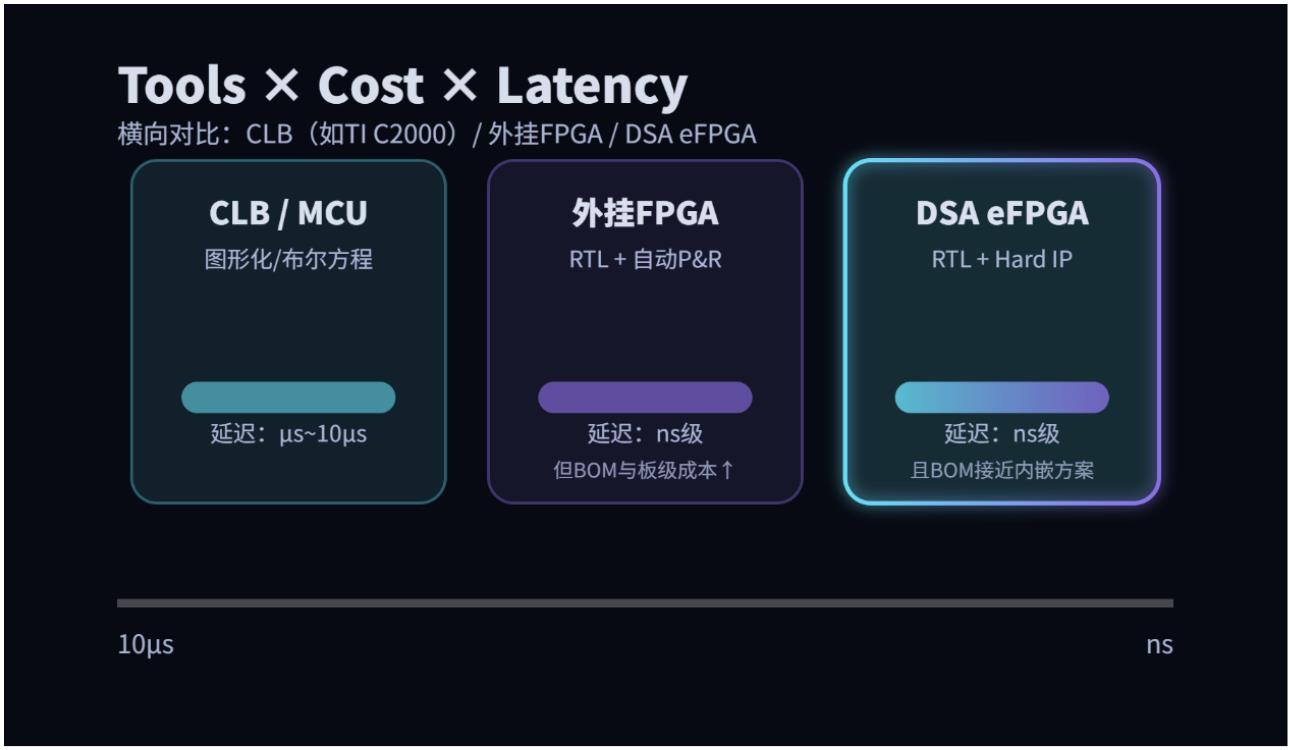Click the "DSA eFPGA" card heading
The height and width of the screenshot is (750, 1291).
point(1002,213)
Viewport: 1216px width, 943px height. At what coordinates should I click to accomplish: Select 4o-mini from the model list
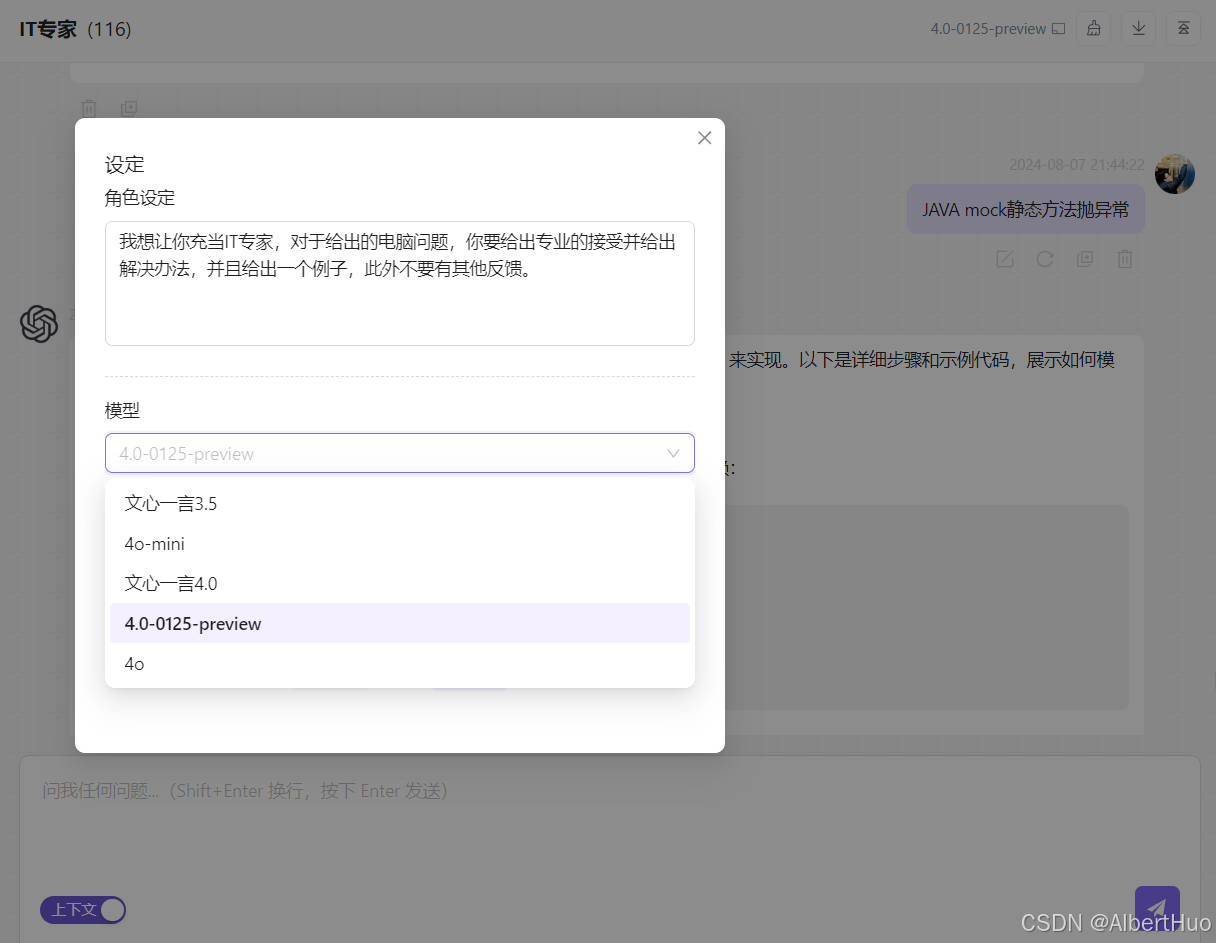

* * *

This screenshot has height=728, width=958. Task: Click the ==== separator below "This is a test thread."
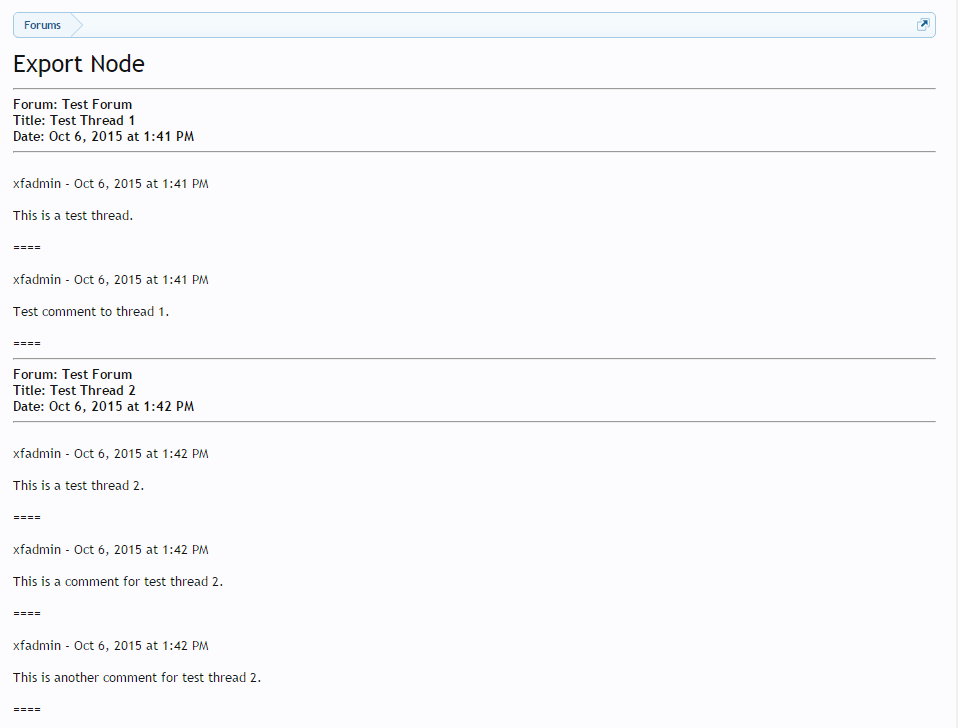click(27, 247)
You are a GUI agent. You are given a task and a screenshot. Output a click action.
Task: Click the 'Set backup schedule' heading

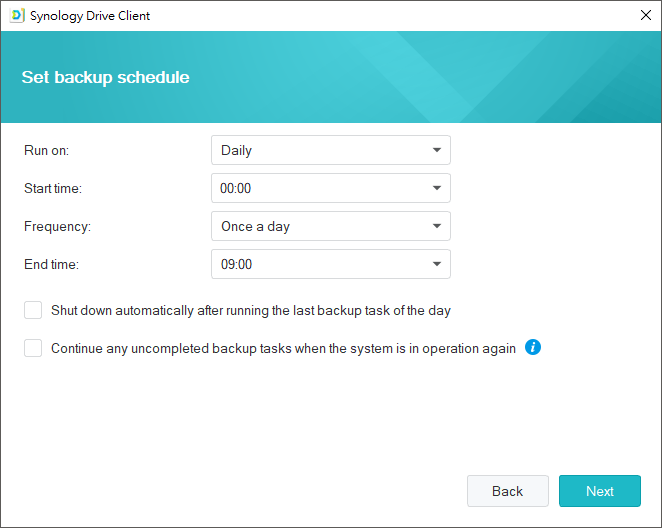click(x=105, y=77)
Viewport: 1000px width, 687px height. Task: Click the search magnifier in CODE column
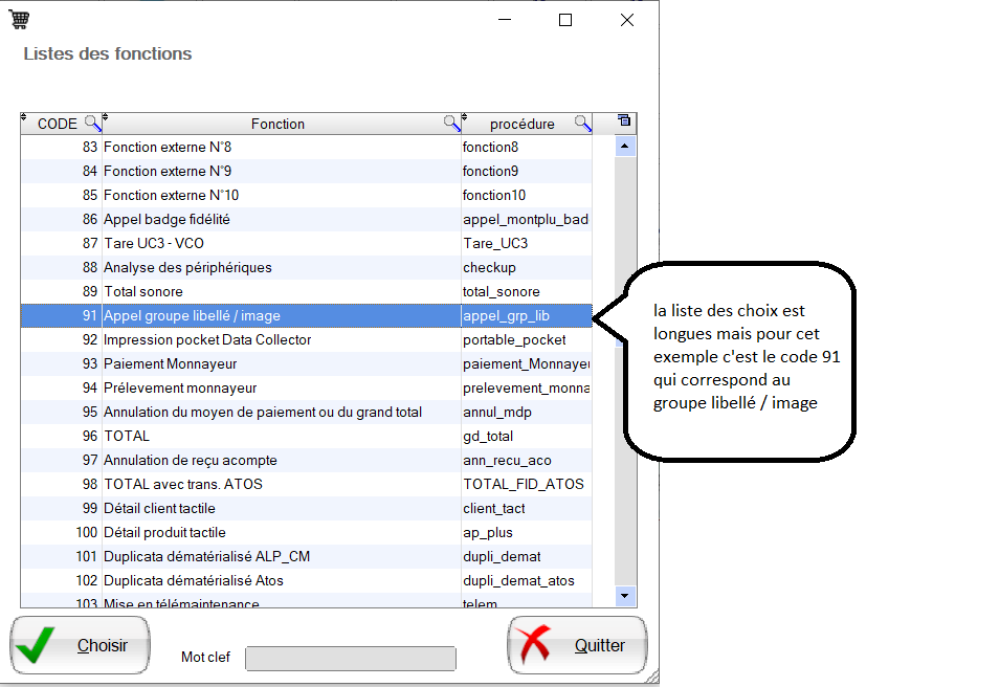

...

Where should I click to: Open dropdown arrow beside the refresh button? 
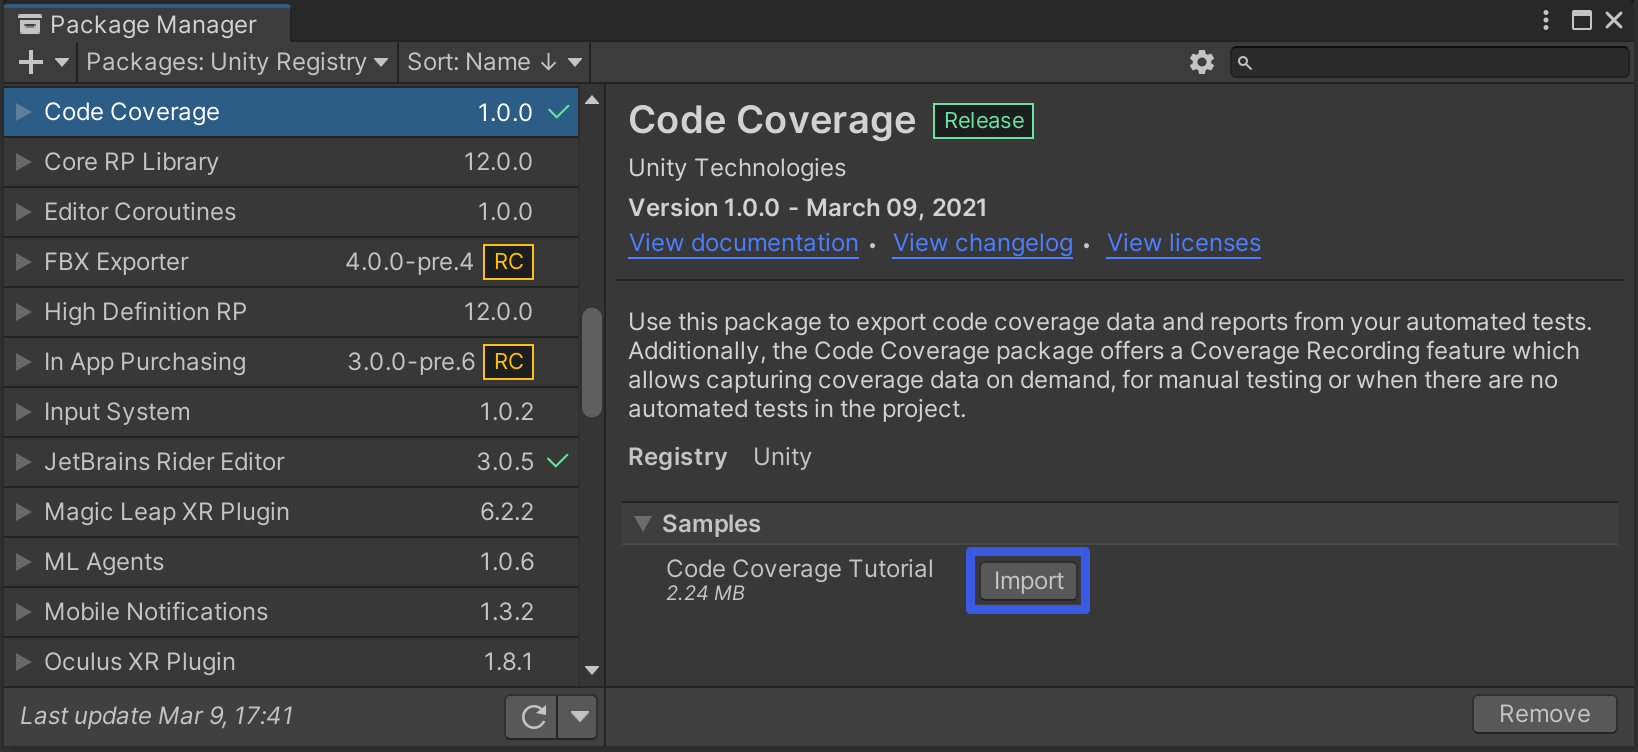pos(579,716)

■ Exercise description
Please go over the data above and copy each line with "Viewport" in it.

■ Written solution
Viewport: 1216px width, 943px height. At what coordinates should I click to accomplish: Select 4o-mini from the model list
Viewport: 1000px width, 687px height. Task: Click the search magnifier in CODE column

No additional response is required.